Marie Kondo: Ask yourself if it sparks joy?
Me: [looks at daughter’s bedroom and throws the entire room out]
I don’t get laid on Saturdays. The last two words were unnecessary.
“loud noises scare horses”
[wife now whispering] get it out of the basement
“Sooth.”
-a soothsayer
Real jealous of all the bears getting fat and preparing to sleep for months
I’ve been walking on eggshells at work lately. My employer claims it’s cheaper than installing new carpeting.
Sometimes I like to wear a robe to the grocery store, pull out a tape measure, start measuring various vegetables, and let shopper imaginations run wild
[job interview]
Interviewer: “Describe yourself in 2 words.”
Me: “Atinubs. Econsibu.”
Interviewer: “You’re hired.
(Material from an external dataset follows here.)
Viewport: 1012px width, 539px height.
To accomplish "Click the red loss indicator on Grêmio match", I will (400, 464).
Welcome to CAPTCHA.”
judge: how do you plead
me: no further questions your honor
Plays “In Your Eyes” on the kazoo outside your window, dressed like a potato.
Did I just trip in public? Yes. Do I even care that a bunch of people saw me? Also yes.
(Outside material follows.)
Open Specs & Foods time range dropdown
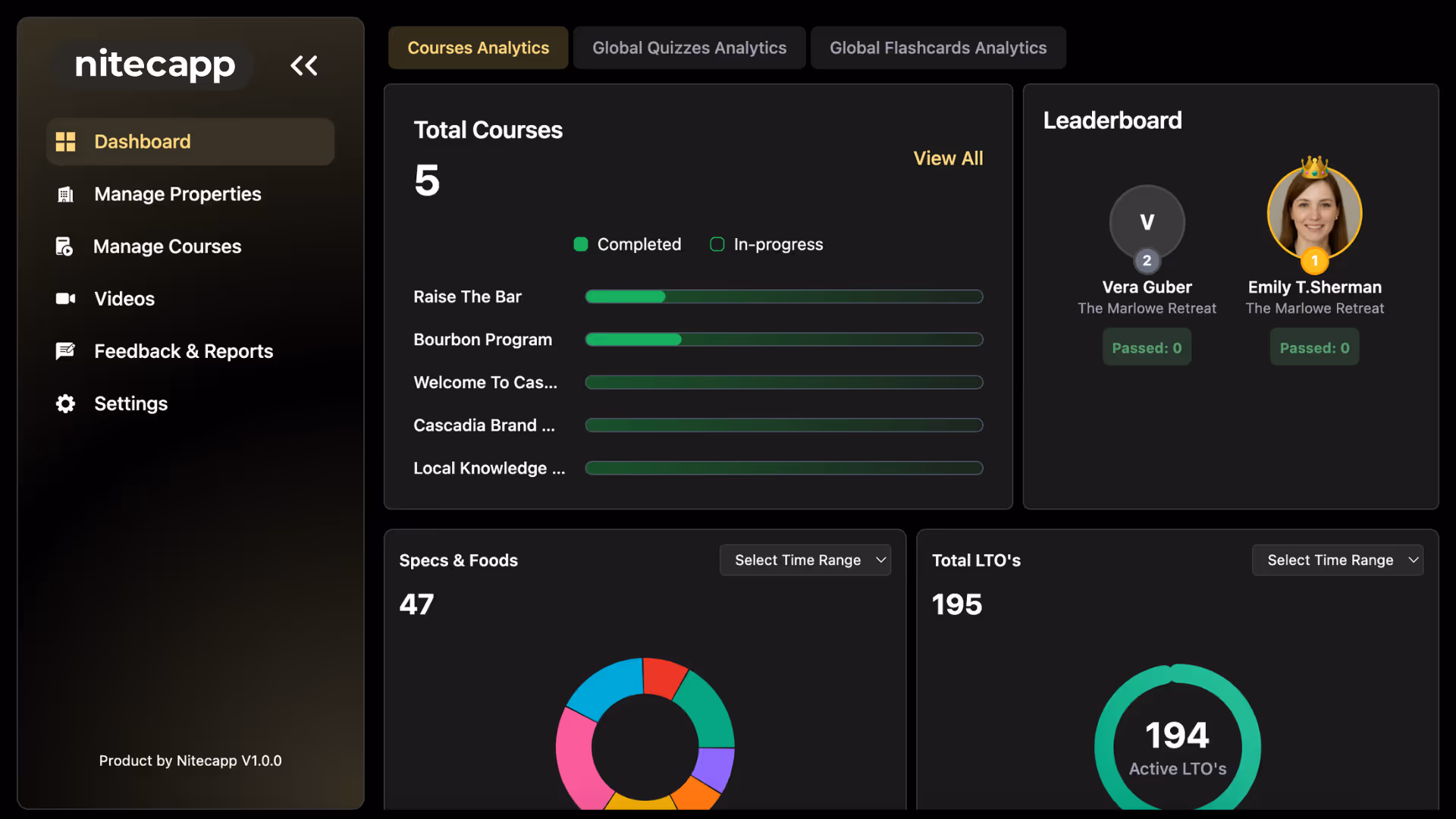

I accidentally dropped a Tide stick on my Spotify app and now it’s just ify
*wife runs back into our house which is on fire*
What are you doing!?
W: I just want to straighten up a little before the firemen get here
[eulogy] “Before we get started I’d like to ask Jenny, Dawn, Rachel, the deceased’s 2 sons and the entire front row to put down your phones”
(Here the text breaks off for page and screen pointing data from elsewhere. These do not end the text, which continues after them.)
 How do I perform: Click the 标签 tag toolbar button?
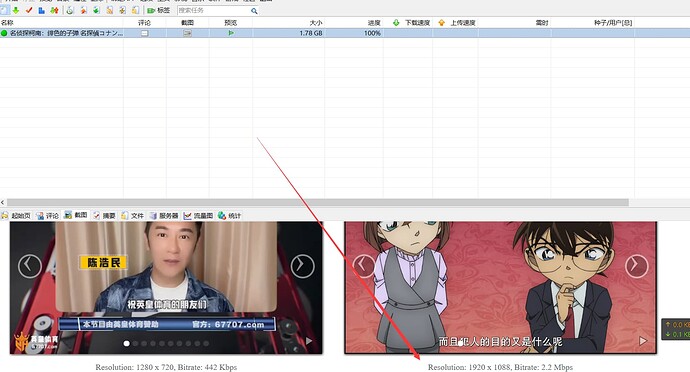click(x=159, y=10)
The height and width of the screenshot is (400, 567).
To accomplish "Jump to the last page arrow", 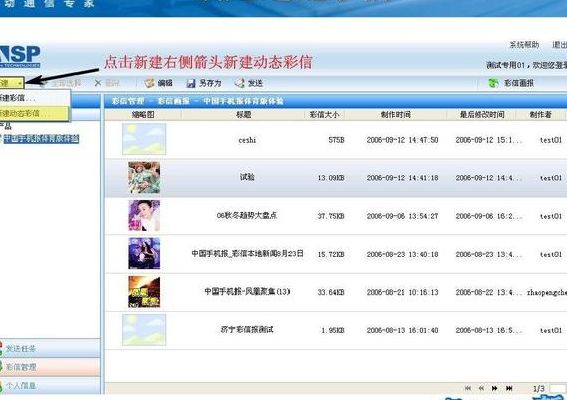I will [x=509, y=388].
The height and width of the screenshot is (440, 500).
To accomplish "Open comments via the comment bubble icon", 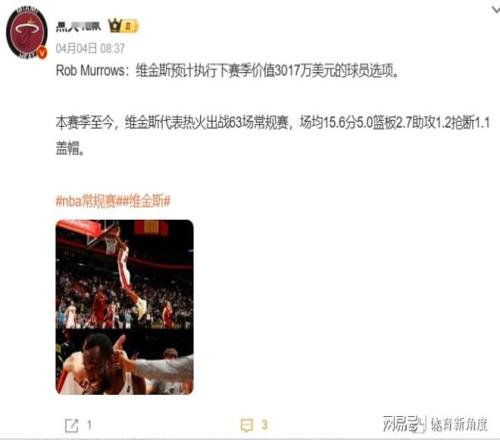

If theres an otter, youre underwater. If a ferret you see, then on land you be.
Added some new forms of payment to this store…
FUN GAME: when someone tells you the name of their new baby, repeat it back to them, with their surname, and say “Like the murderer?!”
What’s the normal amount of pall bearers for a hamster’s funeral?
88% of the lies parents tell their kids are that the store was out of the snack that they forgot to buy.
People with stick figure families on their car: Oh look how cute we are!
Criminals: I’ll need 3 rolls of duct tape.
Wife: How’d you do?
Me: I won $500 playing blackjack!
Wife: Good. The air conditioner stopped working.
My house: I ALWAYS WIN
Sorry for getting political on here but a hungry hungry hippo wouldn’t eat marbles. It would eat your head.
[At the car dealership]
Me: See, this has everything I want, right here
Salesman: Sir, our soda machine is not for sale
Someone needs to invent an alarm clock that, if you hit snooze more than three times, will call in sick for you.
friend: this isn’t what i had in mind when you asked me to come househunting with you
hugh laurie: [runs out of the bushes and bounds away like a slender gazelle]
me: [shouldering rifle] dammit you spooked him
So I’m sitting, minding my own business when *BAM*
Nothing happens
My sister got that phone call from school that everyone fears… her kid has LICE, so she asked me what to do and I told her to pick up lots of wine because if she’s going to have lice then she might as well be drunk and have lice.
I’m not interested in men anymore, my focus is on buffets.